Tuesday, June 28, 2011
Articles of Interest
President Obama speaks Friday at a robotics plant in Pittsburgh.
One lap around the Internet ...
USA Today looks back at the Shuttle era in "Before Atlantis' Last Flight, Shuttle Era's Legacy Debated."
Viewed by NASA as some of the most complicated machines ever built, the space shuttles sent probes to Venus and Jupiter, launched and repaired the Hubble Space Telescope and largely built the International Space Station.
The shuttle missions also cost well more than $1 billion a launch, never met their original goal of weekly, inexpensive launches and cost 14 astronauts their lives in two tragedies that shocked and saddened the nation.
I suppose one could also raise similar questions about the Apollo era. It achieved the goal of putting a man on the Moon by the end of the 1960s, but it cost about $150 billion in current dollars and in the mid-1960s almost 5% of the federal budget one year. We could endlessly debate whether $150 billion bought its money's worth in national prestige, which was the original justification for the program. It also left a legacy of a pork-laden government jobs program that persists to this day.
Which brings us to a self-congratulatory guest editorial "Blueprint Shows Way to Next Space Frontier" by Senators Bill Nelson (D-FL) and Kay Bailey Hutcheson (R-TX) that appeared in the June 23 Orlando Sentinel.
The blueprint we ushered through the Congress last fall also will help reduce the economic impact of the shuttle's retirement. We made every effort to boost the aerospace industry and take advantage of an extremely skilled NASA work force. We also were able to avoid huge cuts at a time when Congress is slashing across the board.
Creating and protecting jobs, especially those rendered obsolete, isn't the mission of America's space agency. The National Aeronautics and Space Act says nothing about jobs. It does say that NASA was created, "To provide for research into problems of flight within and outside the earth's atmosphere, and for other purposes." But the "other purposes" defined in the act don't include pork for the home districts of the members of the Senate and House space committees.
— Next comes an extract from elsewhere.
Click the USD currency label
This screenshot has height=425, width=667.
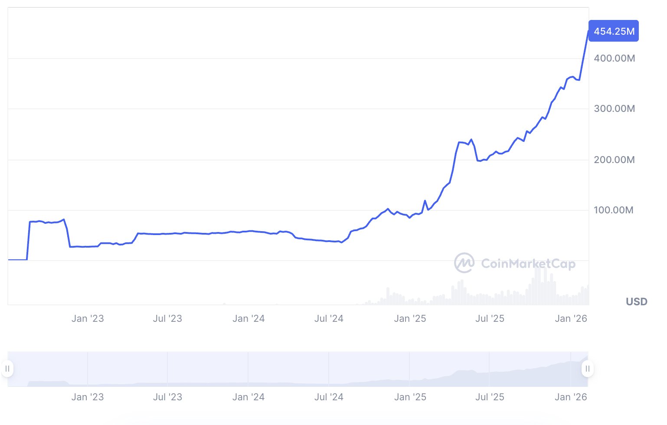(x=636, y=302)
Am I sympathetic towards those losing their jobs at the end of Shuttle? Of course. I've been laid off three times in my professional career. But I wasn't given seven years' advance notice like the Shuttle workers were; President Bush announced in January 2004 that Shuttle would be retired once International Space Station construction was completed. Well, STS-134 completed construction in May. To quote an infamous Bush moment, "Mission Accomplished."
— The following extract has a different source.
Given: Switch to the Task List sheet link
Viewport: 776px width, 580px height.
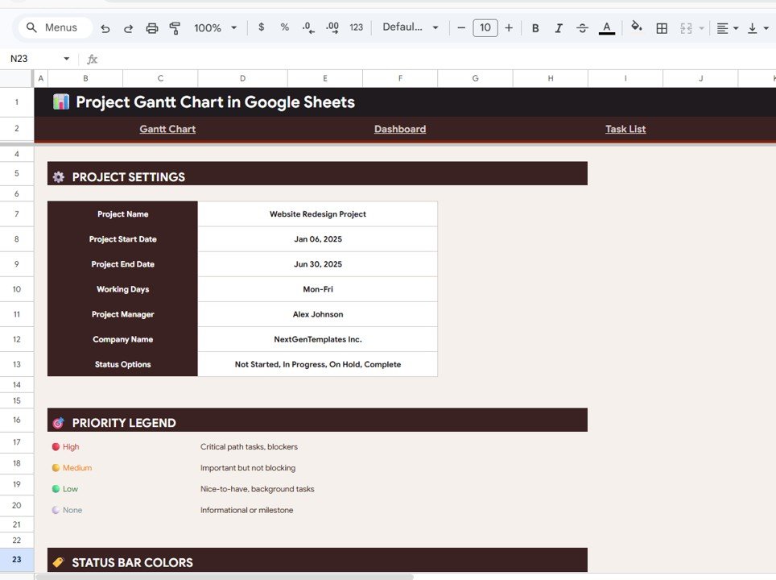Looking at the screenshot, I should point(625,129).
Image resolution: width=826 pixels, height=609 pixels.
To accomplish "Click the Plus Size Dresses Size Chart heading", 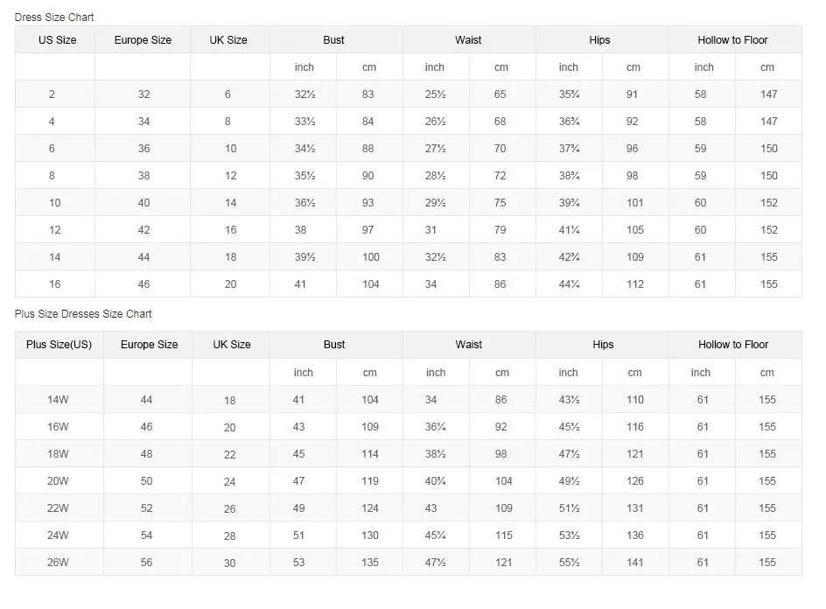I will (x=83, y=314).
No one is guaranteed a job for life, especially those who work for government contractors. About 23,000 space jobs were lost in Brevard County as Apollo closed down. It appears that between 7,000 and 9,000 space jobs will be lost due to Shuttle.
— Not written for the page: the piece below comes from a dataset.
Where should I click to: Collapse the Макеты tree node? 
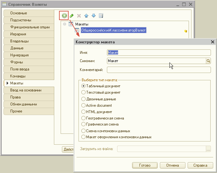pos(64,24)
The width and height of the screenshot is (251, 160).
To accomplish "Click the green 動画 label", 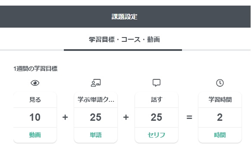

This porcine melodrama played out again last week when Hutcheson and Senator Jay Rockefeller (D-WV) demanded documents to prove progress on the Space Launch System. Their committee's obsession with SLS as a jobs program for their states has led critics to dub the program the "Senate Launch System." The committee has failed to tell taxpayers what they intend to do with the rocket. They just want it operational by 2016.
Bart Jansen of the Gannett newspaper chain (which includes USA Today and Florida Today) published an article titled, "NASA: Better Tech Needed to Explore Deep Space". (It's on Page 6A of today's Florida Today but not online yet.) Jansen wrote:
Investments are needed now in new technology to meet President Barack Obama's goal of sending people to an asteroid by 2025 or to Mars a decade later, NASA scientists said Monday.
Congress is debating how much to spend on development of a heavy-lift rocket to reach those destinations versus how much for commercial rockets to ferry people back and forth to the International Space Station.
But even if scientists had a rocket ready to launch, they need to figure out how astronauts could survive in months of low gravity, how astronauts could move around better once they arrive at a destination and how to improve communications.
Bobby Braun, NASA's chief technologist, was with President Obama Friday in Pittsburgh. The President was touring a robotics plant. Jansen wrote:
... [T]he president spoke about the need for more sophisticated robots as part of the country's manufacturing. Obama cited the company RedZone Robotics for making machines that explore water and sewer pipes by remote control.
"To help everyone from factory workers to astronauts carry out more complicated tasks, NASA and other agencies will support research into next-generation robotics," Obama said.
Braun said he was "thrilled to hear the president speak that way about NASA."